Panel member Carrie Ricci, a retired Lt Colonel in the Army, said the biggest lesson she learned from conducting interviews was that the victims “needed to be believed.”
Speaking directly to the victims, she told the press conference; “If any of them see this, I want them to know we believe you,” she said.
The family of Vanessa Guillen responded to the report in a statement to Univision: "We support the decision to take swift action to terminate and suspend several people in leadership who failed to protect our soldiers," the family's lawyer Natalie Khawam. "This is a step in the right direction and highlights the fact that Army Chief of Staff Gen James McConville is taking accountability, overhauling Fort Hood, and implementing new policies and procedures so what happened to Vanessa Guillen never happens again."
The report was also praised by some of the groups advocating for abused soldiers. “From prevention to investigations to protection to accountability, this is a damning inside look at Fort Hood's callous disregard to its soldiers' well-being,” said Col. Don Christensen (ret.), the former Chief Prosecutor of the United States Air Force and President of Protect Our Defenders.
“Sadly, I don't believe this climate is unique to Ft. Hood or the Army. This report should leave no doubt that it is time to finally act on fundamental reform of the military justice system,” he added.
Critics pointed out that none of the punished soldiers were discharged from the military, and the names of some of them were kept secret.
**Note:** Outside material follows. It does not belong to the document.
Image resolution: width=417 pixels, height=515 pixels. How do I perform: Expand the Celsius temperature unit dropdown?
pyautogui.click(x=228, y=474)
In some cases, the punishments, or 'administrative actions' could lead to further investigations resulting in a military discharge.
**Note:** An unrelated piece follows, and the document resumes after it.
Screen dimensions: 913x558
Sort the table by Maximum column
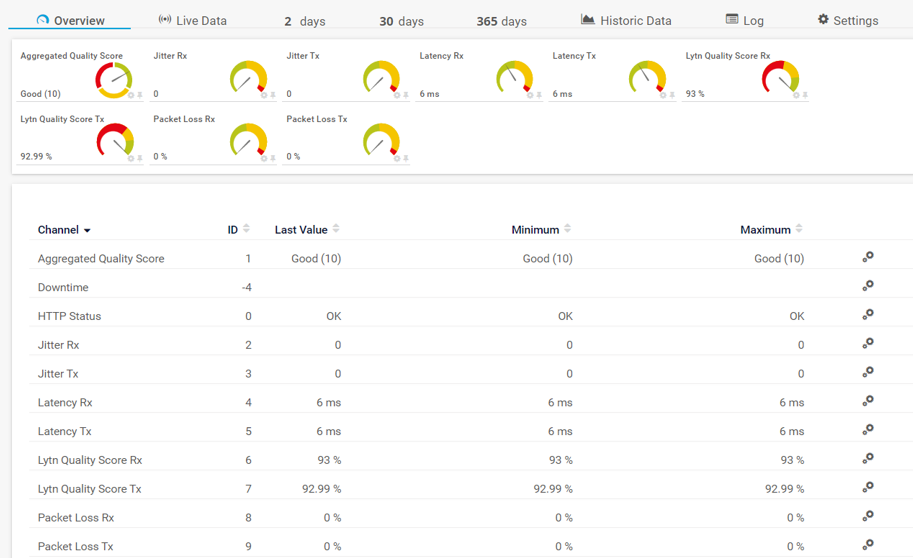pyautogui.click(x=799, y=229)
“In light of these findings, I still have many concerns. This independent panel did not determine who in the command structure was criminally negligent in Vanessa Guillen’s case, but I hope all who are responsible will be held accountable," said U.S. Rep Sylvia Garcia, a Texas Democrat.
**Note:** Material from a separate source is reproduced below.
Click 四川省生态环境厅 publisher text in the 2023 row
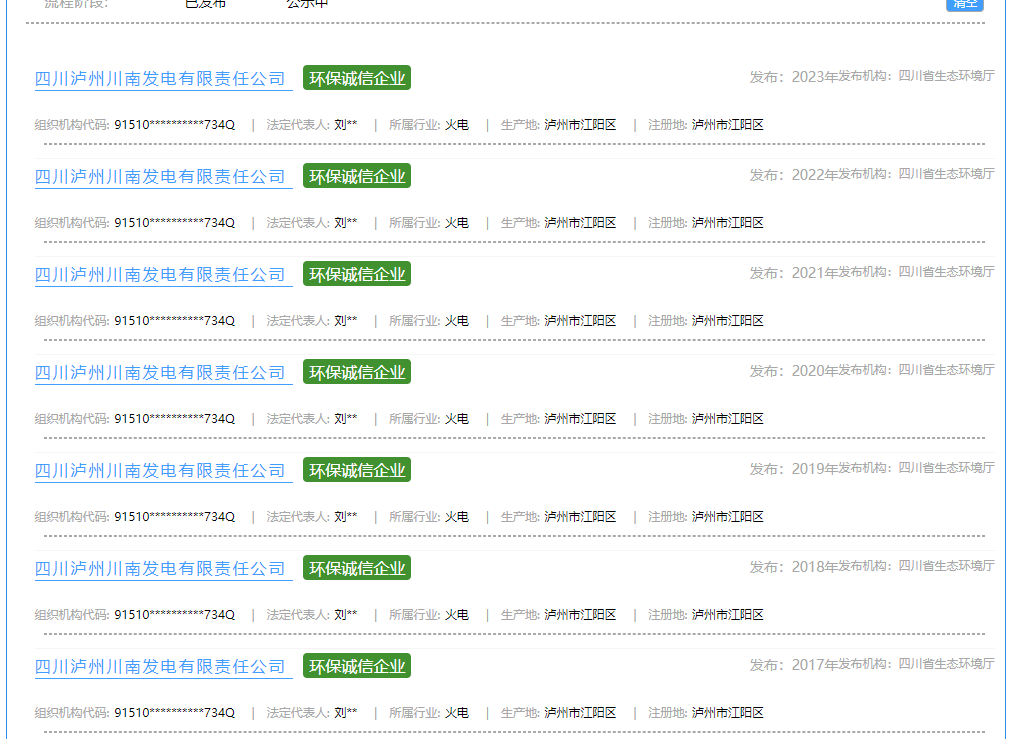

"The panel is calling for strengthening the SHARP program; however, it does little to address the need for an independent and confidential way to report sexual violence as proposed in the I Am Vanessa Guillen Act," she added. Garcia was referring to a bill in Congress that seeks to make sexual harassment a crime within the military justice system and move prosecution decisions of sexual assault and sexual harassment cases out of the chain of command.
The death of Vanessa Guillen
Guillen, 20, was bludgeoned to death at Fort Hood by Specialist Aaron Robinson, who killed himself on July 1 as police were trying to take him into custody. Guillen was missing for more than two months before her remains were found. Her family has said Robinson sexually harassed her, though the Army has said there is no evidence supporting that claim.
So far this year, 25 soldiers assigned to Fort Hood have died due to suicide, homicide or accidents, compared with 32 last year and 24 in 2018.
The Guillen family has expressed doubt about the Pentagon’s willingness to address the issues. The family is also upset after learning in recent days that Congress will not vote this year on the ‘ I Am Vanessa Guillen Act’ which was introduced in September with bipartisan support.
Congressional leaders say the bill was delayed due to other major issues that took priority, including debate over a still unresolved covid-19 relief package.
However, the I Am Vanessa Guillen Act will be reintroduced in the next Congress and will be put to a vote quickly, according to the office of one of the bill’s sponsors, U.S. Representative Jackie Speier, a California Democrat.
Victim advocates are hopeful that president-elect Joe Biden will put his weight behind the bill. In a statement last week to mark the International Day for the Elimination of Violence Against Women, Biden said: "As Commander-in-Chief I will make it a priority at the highest levels to end the scourge of sexual violence and harassment against women service members."